**Exercise task**:
List every company named as filing the Form U-1 application below, each with the short name it is given in parentheses.

Post-Effective Amendment No. 14 to
SEC File No. 70-8593
SECURITIES AND EXCHANGE COMMISSION
WASHINGTON, D.C. 20549
FORM U-1
APPLICATION UNDER
THE PUBLIC UTILITY HOLDING COMPANY ACT OF 1935 ("Act")
GPU, INC. ("GPU")
100 Interpace Parkway
Parsippany, New Jersey 07054
GPU INTERNATIONAL, INC. ("GPUI")
EI SERVICES, INC. ("EI Services")
One Upper Pond Road, Parsippany, New Jersey 07054
JERSEY CENTRAL POWER & LIGHT COMPANY ("JCP&L")
METROPOLITAN EDISON COMPANY ("Met-Ed")
PENNSYLVANIA ELECTRIC COMPANY ("Penelec")
P.O. Box 16001, Reading, Pennsylvania 19640
GPU SERVICE, INC. ("GPUS")
100 Interpace Parkway, Parsippany, New Jersey 07054
(Names of companies filing this statement
and addresses of principal offices)
GPU, INC.
(Name of top registered holding company parent of the applicants)
M.A. Nalewako, Secretary Douglas E. Davidson, Esq.
M.J. Connolly, Esq. Berlack, Israels & Liberman LLP
GPU Service, Inc. 120 West 45th Street
100 Interpace Parkway New York, New York 10036
Parsippany, New Jersey 07054
W.S. Greengrove, Secretary
GPU International, Inc.

**Material provided**:

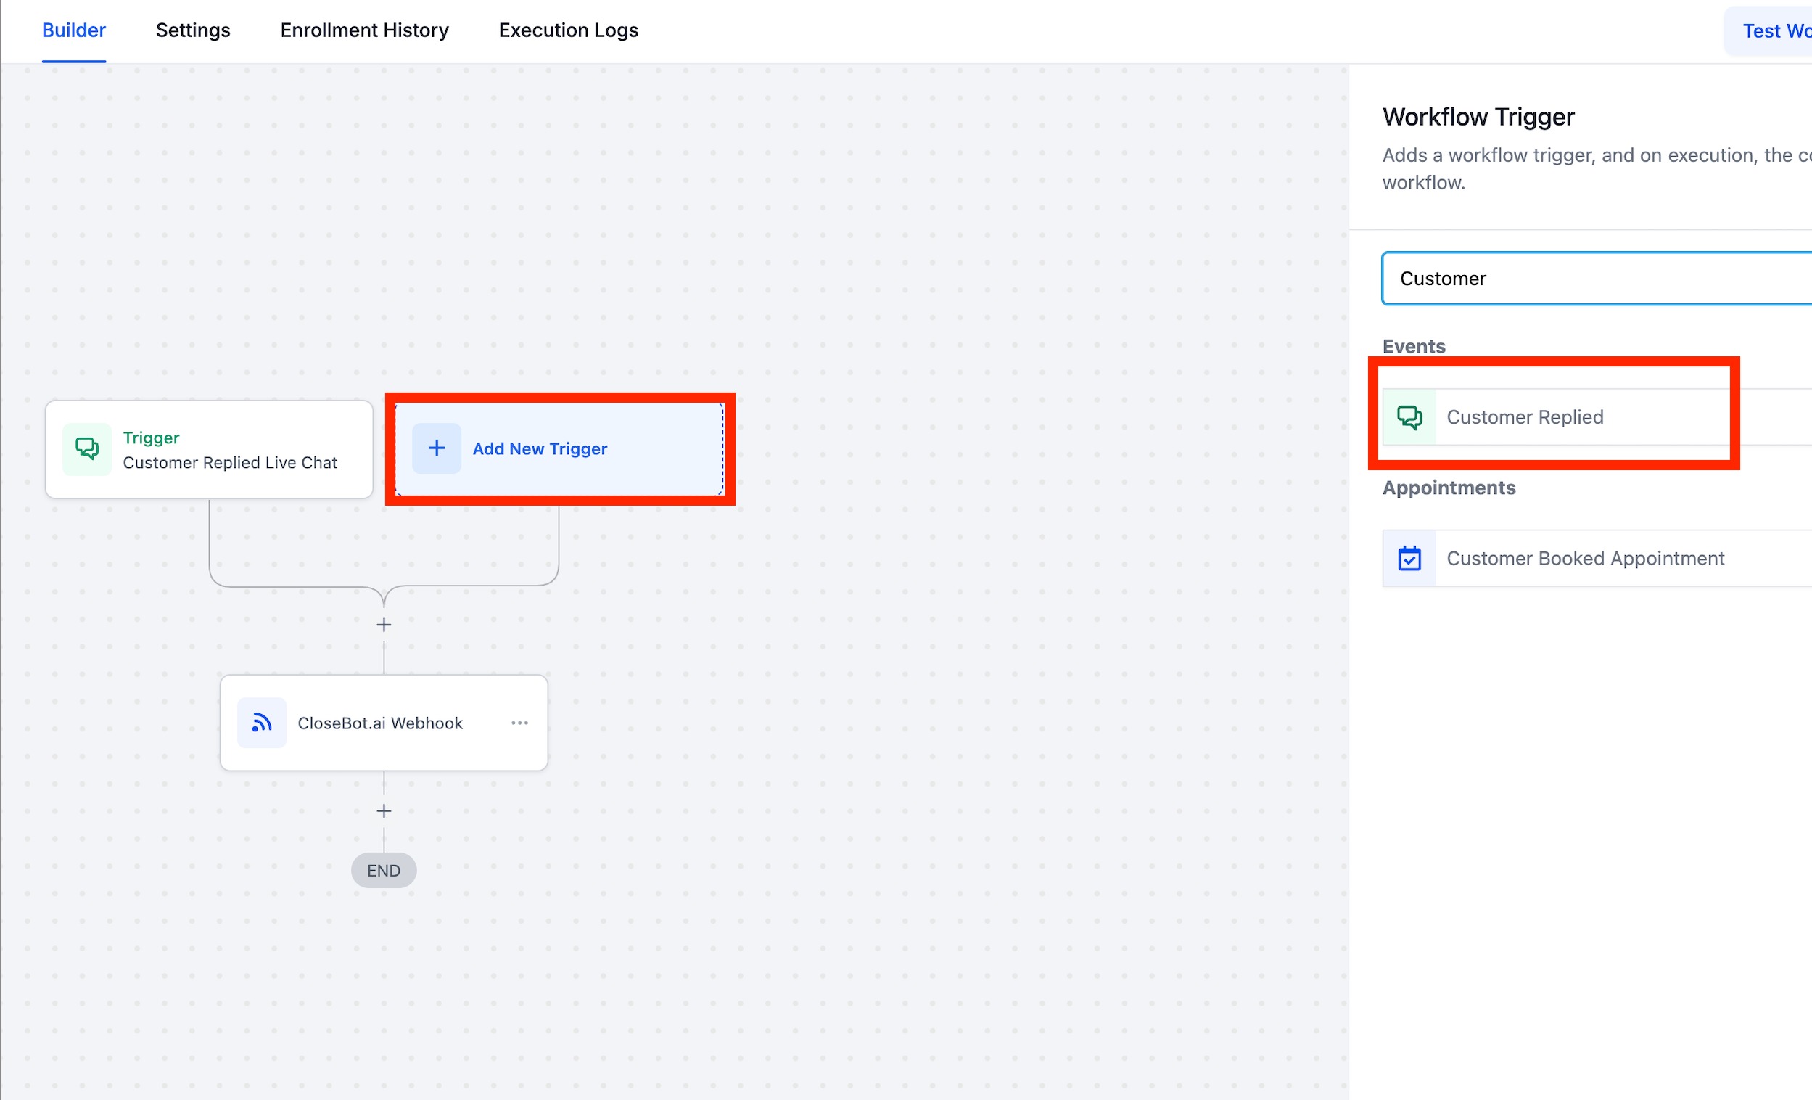Screen dimensions: 1812x1100
Task: Open the three-dots menu on the CloseBot.ai Webhook card
Action: point(519,723)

**Result for this task**:
- GPU, INC. ("GPU")
- GPU INTERNATIONAL, INC. ("GPUI")
- EI SERVICES, INC. ("EI Services")
- JERSEY CENTRAL POWER & LIGHT COMPANY ("JCP&L")
- METROPOLITAN EDISON COMPANY ("Met-Ed")
- PENNSYLVANIA ELECTRIC COMPANY ("Penelec")
- GPU SERVICE, INC. ("GPUS")